But what about the “Good Samaritan”? Shouldn’t Christians show compassion? Most certainly. But how? What does God expect in such a situation? The story of the Good Samaritan pertains to individuals treating other individuals kindly. It does not refer to God’s will regarding the immigration policies of nations. On the contrary, God expressed His will with regard to immigration in His civil law code He gave to the Israelites. Further, when the Good Samaritan rendered aid to the stranger he encountered, he saw to his immediate needs (Luke 10:33-35). This attention did not entail transporting the man to the Samaritan’s own country or home—many miles away.
Many political and religious disturbances occur in many countries of the world and have for thousands of years. America has long rendered assistance to a host of needy peoples of various countries. Yet Christian compassion does not—in God’s sight—necessitate bringing large numbers of displaced peoples to America without suitable regard for the potential moral and spiritual threat to the health, safety, and future of the nation. There is nothing in the Bible that would lead us to believe that refusing refugees into the country is a violation of the Bible principle of compassion and concern for others. Should the good Samaritan have taken into his home a complete stranger without regard to the man’s moral and religious condition? Should he have jeopardized the safety of his own wife and children when he left to continue his business, as the text says he did? The Bible, in fact, teaches that we have just as much responsibility to be kind and benevolent to ourselves, our families, and our fellow citizens as we do to peoples of other countries (Matthew 22:39; Ephesians 5:25,28). Is God, Himself, guilty of violating His own benevolent nature when He placed restrictions on immigrants and refugees to Israel? Clearly, carte blanche reception of refugees into one’s own country does not trump all other considerations—not the least of which is the spiritual impact of that reception.
A far more rational, appropriate solution would be to assist the refugees with returning to their own country, or other Muslim countries, by interceding on their behalf, whether diplomatically or militarily, to right the wrongs being inflicted on them by their persecutors. There is nothing about Christianity that necessitates relocating foreigners to America who possess conflicting—and counterproductive—moral and religious values.
So the question of receiving refugees into the U.S. is not about “compassion,” benevolence, or Christian kindness. After all, America leads the world in providing the greatest amount of humanitarian assistance in the Syrian refugee crisis (Chorley, 2015). Rather, in keeping with God’s own assessment of nations, the key, all-encompassing issue that our national leaders ought to be taking into consideration is: what will be the moral and religious impact with the entrance of these peoples, and will their presence over the long term affect the ability of America to retain its unique and historically unparalleled status? Indeed, will the moral and religious syncretism, that will inevitably result from such decisions, enable the God of the Bible to continue to bless America?

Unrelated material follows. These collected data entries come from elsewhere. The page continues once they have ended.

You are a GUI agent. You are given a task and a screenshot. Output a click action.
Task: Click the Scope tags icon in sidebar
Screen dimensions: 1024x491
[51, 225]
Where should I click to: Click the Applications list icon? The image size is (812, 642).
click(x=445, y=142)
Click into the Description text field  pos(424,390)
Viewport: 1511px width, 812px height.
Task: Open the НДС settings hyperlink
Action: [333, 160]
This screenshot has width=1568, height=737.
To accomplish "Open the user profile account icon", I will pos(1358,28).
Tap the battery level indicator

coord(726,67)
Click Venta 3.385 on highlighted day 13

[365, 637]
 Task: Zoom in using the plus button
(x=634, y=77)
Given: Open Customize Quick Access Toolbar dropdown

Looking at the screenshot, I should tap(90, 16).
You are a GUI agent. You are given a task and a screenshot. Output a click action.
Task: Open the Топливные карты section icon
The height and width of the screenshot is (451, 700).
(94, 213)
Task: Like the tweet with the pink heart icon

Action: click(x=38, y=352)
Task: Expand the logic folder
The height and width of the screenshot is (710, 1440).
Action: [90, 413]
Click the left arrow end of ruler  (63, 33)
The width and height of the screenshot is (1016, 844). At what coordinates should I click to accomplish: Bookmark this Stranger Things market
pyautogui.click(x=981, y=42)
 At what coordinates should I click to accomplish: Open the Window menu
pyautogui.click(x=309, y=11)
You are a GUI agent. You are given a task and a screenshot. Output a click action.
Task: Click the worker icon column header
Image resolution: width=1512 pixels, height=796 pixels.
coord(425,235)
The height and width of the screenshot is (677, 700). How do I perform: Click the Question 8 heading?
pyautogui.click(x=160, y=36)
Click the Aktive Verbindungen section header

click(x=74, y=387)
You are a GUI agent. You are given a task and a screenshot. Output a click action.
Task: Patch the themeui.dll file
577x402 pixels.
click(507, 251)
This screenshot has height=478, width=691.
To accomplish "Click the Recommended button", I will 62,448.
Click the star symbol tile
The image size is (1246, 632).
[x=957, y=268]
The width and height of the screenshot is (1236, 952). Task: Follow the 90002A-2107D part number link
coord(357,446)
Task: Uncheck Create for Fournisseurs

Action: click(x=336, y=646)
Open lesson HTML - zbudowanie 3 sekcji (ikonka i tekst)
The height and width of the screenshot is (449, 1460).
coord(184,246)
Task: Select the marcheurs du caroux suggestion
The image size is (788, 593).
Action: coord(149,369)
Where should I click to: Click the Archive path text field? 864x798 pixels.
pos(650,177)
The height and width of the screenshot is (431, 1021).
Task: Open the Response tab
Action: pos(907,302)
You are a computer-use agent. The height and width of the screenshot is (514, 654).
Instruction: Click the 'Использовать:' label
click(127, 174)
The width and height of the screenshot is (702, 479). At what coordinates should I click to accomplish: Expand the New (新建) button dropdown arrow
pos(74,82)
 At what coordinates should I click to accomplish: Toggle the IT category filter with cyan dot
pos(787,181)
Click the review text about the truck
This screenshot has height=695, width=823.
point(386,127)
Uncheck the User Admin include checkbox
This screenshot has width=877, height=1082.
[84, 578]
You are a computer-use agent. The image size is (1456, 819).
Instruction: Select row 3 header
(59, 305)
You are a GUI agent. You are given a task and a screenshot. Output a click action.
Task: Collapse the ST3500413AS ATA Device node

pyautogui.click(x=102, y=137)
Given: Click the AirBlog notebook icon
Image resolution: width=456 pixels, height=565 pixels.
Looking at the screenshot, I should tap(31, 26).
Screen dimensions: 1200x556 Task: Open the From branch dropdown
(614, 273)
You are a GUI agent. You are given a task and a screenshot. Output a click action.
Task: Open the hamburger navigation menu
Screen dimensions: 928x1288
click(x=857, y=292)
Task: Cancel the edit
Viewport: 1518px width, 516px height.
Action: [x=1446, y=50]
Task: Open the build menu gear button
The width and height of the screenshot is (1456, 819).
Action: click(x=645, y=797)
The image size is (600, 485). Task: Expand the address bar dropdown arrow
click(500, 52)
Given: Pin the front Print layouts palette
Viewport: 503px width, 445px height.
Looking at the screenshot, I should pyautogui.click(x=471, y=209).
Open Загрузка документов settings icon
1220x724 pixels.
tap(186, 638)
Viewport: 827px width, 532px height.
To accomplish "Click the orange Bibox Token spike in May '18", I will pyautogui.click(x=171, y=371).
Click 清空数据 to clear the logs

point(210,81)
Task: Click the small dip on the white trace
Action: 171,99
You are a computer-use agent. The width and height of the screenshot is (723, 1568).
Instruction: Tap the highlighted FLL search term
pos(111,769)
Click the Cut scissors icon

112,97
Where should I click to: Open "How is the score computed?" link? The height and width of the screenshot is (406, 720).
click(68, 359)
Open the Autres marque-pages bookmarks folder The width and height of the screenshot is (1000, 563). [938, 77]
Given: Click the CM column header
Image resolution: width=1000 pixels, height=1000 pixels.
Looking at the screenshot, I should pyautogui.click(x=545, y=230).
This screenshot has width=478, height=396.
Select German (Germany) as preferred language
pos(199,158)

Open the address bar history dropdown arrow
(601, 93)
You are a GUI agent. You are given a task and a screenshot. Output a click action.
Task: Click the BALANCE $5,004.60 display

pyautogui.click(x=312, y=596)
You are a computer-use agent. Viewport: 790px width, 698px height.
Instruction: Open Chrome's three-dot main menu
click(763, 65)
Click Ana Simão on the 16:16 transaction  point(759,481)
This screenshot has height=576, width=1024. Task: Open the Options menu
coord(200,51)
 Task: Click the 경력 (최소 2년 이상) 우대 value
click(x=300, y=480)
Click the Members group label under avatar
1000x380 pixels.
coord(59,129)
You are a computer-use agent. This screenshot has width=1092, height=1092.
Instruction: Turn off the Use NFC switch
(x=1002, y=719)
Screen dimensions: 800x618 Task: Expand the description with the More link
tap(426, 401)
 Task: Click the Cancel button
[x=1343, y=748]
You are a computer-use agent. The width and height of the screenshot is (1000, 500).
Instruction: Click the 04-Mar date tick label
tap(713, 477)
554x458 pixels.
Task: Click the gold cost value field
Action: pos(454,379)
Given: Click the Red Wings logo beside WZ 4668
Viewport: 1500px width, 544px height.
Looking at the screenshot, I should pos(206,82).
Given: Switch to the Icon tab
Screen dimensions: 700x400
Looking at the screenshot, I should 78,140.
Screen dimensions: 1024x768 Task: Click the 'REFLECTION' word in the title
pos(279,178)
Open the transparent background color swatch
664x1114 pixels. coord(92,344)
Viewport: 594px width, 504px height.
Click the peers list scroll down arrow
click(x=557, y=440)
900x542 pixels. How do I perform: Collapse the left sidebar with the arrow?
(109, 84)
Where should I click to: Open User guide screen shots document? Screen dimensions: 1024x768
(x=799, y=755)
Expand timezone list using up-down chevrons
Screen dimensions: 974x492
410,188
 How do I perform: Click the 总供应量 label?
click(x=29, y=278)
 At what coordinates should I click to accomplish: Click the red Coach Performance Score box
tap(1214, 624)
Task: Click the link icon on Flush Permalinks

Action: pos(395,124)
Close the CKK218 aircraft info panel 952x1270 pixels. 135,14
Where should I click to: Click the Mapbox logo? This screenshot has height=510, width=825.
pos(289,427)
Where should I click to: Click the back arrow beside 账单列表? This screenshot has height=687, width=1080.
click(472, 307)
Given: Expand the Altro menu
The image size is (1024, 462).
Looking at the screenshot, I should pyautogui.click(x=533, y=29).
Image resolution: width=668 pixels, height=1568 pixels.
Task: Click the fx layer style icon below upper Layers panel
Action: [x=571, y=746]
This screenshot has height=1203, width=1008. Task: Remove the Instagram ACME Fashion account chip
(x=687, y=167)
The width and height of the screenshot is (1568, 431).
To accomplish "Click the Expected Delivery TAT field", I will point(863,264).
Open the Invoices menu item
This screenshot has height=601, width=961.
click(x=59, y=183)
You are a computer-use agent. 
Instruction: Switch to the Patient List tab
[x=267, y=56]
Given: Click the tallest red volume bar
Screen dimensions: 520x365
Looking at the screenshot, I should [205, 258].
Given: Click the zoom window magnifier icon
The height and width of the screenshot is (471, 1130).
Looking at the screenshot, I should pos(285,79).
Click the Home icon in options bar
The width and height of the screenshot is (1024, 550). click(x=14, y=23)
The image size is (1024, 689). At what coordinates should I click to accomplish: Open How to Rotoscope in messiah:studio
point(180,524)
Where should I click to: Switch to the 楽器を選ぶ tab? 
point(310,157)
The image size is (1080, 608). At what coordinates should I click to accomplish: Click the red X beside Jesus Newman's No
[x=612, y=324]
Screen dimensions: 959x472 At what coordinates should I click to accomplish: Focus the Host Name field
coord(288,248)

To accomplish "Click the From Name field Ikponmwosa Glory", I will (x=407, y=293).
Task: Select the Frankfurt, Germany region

Bailey, Sarah (2015), “In the First Majority-Muslim U.S. City, Residents Tense About Its Future,” The Washington Post, November 21, https://goo.gl/KW5KMc.
Chorley, Matt (2015), “British Aid to Refugees Smashes Through £1BILLION as Cameron Boasts UK is Spending More Than Any EU Country,” Daily Mail, September 4, http://goo.gl/Srf17S.
Cloud, David and Raja Abdulrahim (2013), “U.S. Has Secretly Provided Arms Training to Syria Rebels Since 2012,” Los Angeles Times, June 21, http://articles.latimes.com/2013/jun/21/world/la-fg-cia-syria-20130622.
Commonwealth v. Nesbit (1859), Pa. 398; 1859 Pa. LEXIS 240.
Gaffney, Frank (2015), “Sharia Shaping a New Europe,” Secure Freedom Radio Podcasts, Center for Security Policy, September 21, http://www.centerforsecuritypolicy.org/2015/09/21/sharia-shaping-a-new-europe/.
Hickford, Michele (2015), “Already Here: Meet America’s FIRST Muslim Majority City,” Allenbwest.com, November 22, http://www.allenbwest.com/2015/11/already-here-meet-americas-first-muslim-majority-city/.
Hohmann, Leo (2015), “Major U.S. City Poised to Implement Islamic Law,” July 23, http://www.wnd.com/2015/07/major-u-s-city-poised-to-implement-islamic-law/#c23Cxzir1klfk84R.99.
James, Dean (2014), “Christians Win Big Lawsuit Against Muslim Thugs in Dearborn, Michigan!” America’s Freedom Fighters, March 24, http://www.americasfreedomfighters.com/2014/03/24/christians-win-big-lawsuit-against-muslim-thugs-in-dearborn-michigan/.
Kern, Soeren (2015a), “European ‘No-Go’ Zones: Fact or Fiction? Part 1: France,” Gatestone Institute, January 20http://www.gatestoneinstitute.org/5128/france-no-go-zones.
Kern, Soeren (2015b), “European ‘No-Go’ Zones: Fact or Fiction? Part 2: Britain,” Gatestone Institute, February 3, http://www.gatestoneinstitute.org/5177/no-go-zones-britain.
“Kingdom Slams Racism Against Muslim Refugees” (2015), Arab News, November 25, http://www.arabnews.com/featured/news/840761.
“Migrant Crisis: One Million Enter Europe in 2015” (2015), BBC News, December 22, http://www.bbc.com/news/world-europe-35158769.
Miller, Dave (2005), The Quran Unveiled (Montgomery, AL: Apologetics Press).
Morris, Anne Cary, ed. (1888), The Diary and Letters of Gouverneur Morris (New York: Charles Scribners’ Sons).
People v. Ruggles, 8 Johns. 290 (N.Y. 1811).
Seale, Patrick (2012), “What Is Really Happening in Syria?” Washington Report, August, 17-18, http://www.wrmea.org/2012-august/what-is-really-happening-in-syria.html.
Selk, Avi (2015a), “Irving City Council Backs State Bill Muslims Say Targets Them,”The Dallas Morning News, March 19, http://www.dallasnews.com/news/metro/20150319-dispute-on-islam-roils-irving.ece.
Selk, Avi (2015b), “Irving Muslims Join Voter Rolls in Record Numbers,” The Dallas Morning News, May 10, http://www.dallasnews.com/news/politics/local-politics/20150510-irving-muslims-join-voter-rolls-in-record-numbers.ece.
Sheikh, Zia (2015), “Islamic Center of Irving Statement Regarding ‘Shariah Court’,” Islamic Center of Irving, http://irvingmasjid.org/index.php/ici-statement-regarding-sharia-court.
Spencer, Robert (2014), “Dearborn: Muslim at City Council Meeting Calls for Sharia Patrols, Restriction on Free Speech,” JihadWatch, February 22, http://www.jihadwatch.org/2014/02/dearborn-muslim-at-city-council-meeting-calls-for-sharia-patrols-restriction-on-free-speech.
“Syrian Refugees Flood into Turkey” (2012), The Telegraph, March 13, http://www.telegraph.co.uk/news/worldnews/middleeast/syria/9141678/Syrian-refugees-flood-into-Turkey.html.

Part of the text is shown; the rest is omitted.